Hemofili hastalarında pıhtılaşma faktörünün ya hiç yok ya da az miktarda bulunduğunu ifade eden Prof. Dr. Antmen, "Faktör 8 veya faktör 9 eksikliği sonucunda gelişen kalıtsal bir kanama bozukluğu olan hemofili eklem içi ve kas içi kanamalarla kendini gösteriyor. Sıklığı hemofili B'ye göre 5-6 kat daha fazla olan faktör 8 eksikliği hemofili A, yaklaşık 5 bin erkek doğumundan birinde görülüyor. Faktör 9 eksikliği ise hemofili B olarak adlandırılıyor. Tüm hemofili hastalarının yüzde 85'ini hemofili A, yüzde 15'ini ise hemofili B grubundakiler oluşturuyor. Hastalık çoğunlukla taşıyıcı annelerden erkek çocuklarına geçiyor; çok nadir olmakla birlikte kız çocuklarında da görülebiliyor. Bunun için hem annenin hem de babanın taşıyıcı olması gerekiyor" şeklinde konuştu.

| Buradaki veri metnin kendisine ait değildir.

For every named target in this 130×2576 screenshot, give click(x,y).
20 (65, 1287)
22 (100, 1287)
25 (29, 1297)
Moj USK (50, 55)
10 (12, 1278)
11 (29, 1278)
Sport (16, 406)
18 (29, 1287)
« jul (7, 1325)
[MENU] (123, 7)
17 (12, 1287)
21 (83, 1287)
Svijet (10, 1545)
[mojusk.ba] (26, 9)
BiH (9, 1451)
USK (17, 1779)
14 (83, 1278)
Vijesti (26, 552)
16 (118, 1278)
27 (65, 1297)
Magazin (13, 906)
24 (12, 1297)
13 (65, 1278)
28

TÜRKİYE'DEKİ İLK GEN TEDAVİLERİ UYGULANDI
Hem hemofili A hem de hemofili B hastalıkları için gen tedavisi alanındaki çalışmaların tüm dünyada halen devam ettiğini kaydeden Antmen, şunları söyledi:
"Prof. Dr. Bülent Antmen başkanlığında Prof. Dr. İlgen Şaşmaz, Dr. Barbaros Şahin Karagün'le birlikte oluşturulan pediatrik hematoloji araştırma ekibi 29 yaşındaki ağır hemofili B hastasına ilk gen tedavisini uygulamasının ardından Sağlık Bakanlığının onayı ile yapılan bu yeni gen tedavisinin sonuçlarının 4-6 hafta arasında alınması bekleniyor.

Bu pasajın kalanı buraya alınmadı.